The school is famous for being on the losing end of a tilt against Furman University, in which Frank Selvy scored 100 points.

Music program
The music program at Newberry College has a history in vocal and instrumental performance dating back over 100 years and a jazz band and marching band in existence since 1956. In 1956, a major turning point in the school's musical history took place, when respected military band leader and alumnus Charles "Chief" Pruitt organized the jazz band and the marching band after returning to the school to teach music.

The Newberry College marching band, which has been in existence since that time, is one of the most unusual aspects of Newberry College's music program.

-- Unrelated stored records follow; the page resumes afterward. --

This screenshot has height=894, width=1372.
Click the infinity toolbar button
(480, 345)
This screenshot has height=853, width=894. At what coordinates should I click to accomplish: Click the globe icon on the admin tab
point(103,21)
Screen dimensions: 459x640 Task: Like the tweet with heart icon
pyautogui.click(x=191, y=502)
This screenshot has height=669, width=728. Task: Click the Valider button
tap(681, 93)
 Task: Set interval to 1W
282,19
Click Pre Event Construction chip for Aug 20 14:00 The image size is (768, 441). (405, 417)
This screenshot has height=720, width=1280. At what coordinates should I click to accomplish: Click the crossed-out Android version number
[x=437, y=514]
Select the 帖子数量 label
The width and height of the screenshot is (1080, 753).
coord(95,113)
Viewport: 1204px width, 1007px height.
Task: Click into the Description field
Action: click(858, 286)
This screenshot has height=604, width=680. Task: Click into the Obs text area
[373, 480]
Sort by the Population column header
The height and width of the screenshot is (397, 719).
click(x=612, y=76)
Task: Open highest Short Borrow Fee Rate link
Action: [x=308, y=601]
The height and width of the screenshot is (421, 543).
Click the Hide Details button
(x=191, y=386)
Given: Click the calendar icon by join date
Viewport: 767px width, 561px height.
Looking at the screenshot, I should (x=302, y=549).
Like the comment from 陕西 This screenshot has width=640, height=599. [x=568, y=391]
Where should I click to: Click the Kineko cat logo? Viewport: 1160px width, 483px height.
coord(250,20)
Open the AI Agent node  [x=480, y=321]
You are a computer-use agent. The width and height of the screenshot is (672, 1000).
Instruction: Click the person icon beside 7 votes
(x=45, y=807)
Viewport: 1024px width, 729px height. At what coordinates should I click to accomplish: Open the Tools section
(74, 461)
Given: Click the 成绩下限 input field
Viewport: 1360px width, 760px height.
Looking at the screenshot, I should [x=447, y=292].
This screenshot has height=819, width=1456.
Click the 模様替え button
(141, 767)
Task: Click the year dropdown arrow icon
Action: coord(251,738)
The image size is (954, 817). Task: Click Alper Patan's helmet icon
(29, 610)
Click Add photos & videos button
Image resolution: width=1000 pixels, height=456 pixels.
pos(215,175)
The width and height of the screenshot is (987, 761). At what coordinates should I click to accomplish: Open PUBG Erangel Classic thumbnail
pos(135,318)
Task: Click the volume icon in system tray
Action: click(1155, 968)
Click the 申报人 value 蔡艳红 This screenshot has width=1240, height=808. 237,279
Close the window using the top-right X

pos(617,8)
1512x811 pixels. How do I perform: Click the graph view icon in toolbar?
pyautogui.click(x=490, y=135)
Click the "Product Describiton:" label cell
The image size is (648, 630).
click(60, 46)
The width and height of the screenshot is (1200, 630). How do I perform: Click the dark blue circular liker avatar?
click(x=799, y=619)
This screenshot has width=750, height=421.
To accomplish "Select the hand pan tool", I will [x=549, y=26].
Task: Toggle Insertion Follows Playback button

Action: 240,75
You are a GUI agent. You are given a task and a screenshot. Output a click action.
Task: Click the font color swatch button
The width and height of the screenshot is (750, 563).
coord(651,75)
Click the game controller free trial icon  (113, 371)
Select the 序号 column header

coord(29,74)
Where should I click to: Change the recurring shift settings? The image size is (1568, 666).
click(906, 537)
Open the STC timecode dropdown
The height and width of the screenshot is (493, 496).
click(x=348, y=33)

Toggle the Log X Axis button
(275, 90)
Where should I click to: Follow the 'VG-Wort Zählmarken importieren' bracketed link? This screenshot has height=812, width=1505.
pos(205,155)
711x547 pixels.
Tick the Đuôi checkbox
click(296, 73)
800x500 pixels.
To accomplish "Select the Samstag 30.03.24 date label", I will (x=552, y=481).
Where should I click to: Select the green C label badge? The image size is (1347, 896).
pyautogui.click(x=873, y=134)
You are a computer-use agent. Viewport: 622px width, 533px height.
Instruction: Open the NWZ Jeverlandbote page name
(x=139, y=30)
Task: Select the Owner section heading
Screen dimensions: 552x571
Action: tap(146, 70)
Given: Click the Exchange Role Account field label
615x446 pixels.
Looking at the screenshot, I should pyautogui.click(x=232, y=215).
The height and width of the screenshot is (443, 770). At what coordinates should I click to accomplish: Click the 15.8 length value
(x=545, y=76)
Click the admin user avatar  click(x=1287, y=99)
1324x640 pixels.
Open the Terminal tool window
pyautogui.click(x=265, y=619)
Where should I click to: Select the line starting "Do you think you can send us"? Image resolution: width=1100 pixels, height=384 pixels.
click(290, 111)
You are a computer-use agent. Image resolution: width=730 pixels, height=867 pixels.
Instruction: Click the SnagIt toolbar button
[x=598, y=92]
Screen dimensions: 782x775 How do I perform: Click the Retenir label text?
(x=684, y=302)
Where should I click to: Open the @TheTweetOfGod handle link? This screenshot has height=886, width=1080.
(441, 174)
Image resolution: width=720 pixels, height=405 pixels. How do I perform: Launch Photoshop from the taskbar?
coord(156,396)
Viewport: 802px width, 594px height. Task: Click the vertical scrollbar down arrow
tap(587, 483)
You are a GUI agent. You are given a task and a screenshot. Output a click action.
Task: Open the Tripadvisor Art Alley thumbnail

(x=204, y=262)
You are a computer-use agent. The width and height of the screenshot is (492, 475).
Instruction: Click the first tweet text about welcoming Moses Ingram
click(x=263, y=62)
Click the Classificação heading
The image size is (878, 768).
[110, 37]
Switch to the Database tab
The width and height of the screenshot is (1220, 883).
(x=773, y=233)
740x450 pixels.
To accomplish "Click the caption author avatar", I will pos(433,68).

Newberry is one of the smallest colleges in the country with a marching band, and it is the only Lutheran school in the country with a marching band.

Also in 1956, Pruitt hosted the first jazz festival at Newberry College. This jazz festival has since become a unique annual tradition at Newberry College, and is considered to be the second oldest jazz festival in the nation.

V-12: Navy College Training Program
In 1943, Secretary of the Navy Frank Knox announced the start of a new college training program, the V-12 Navy College Training Program. The program was designed to supplement the force of commissioned officers in the United States Navy during World War II. Newberry College became one of 131 colleges and universities in the United States chosen to participate in the V-12 program.

On July 1, 1943, the first 325 cadets arrived on campus; they included both V-12 Cadets and V-5 Aviation Cadets.

The cadets attended classes for periods of one to six terms of 16 weeks. Work was planned so that each term was the equivalent of a normal college semester. The Navy handled the discipline of its cadets, directed the physical fitness program, provided military drills and cooperated with the College in the direction of the program.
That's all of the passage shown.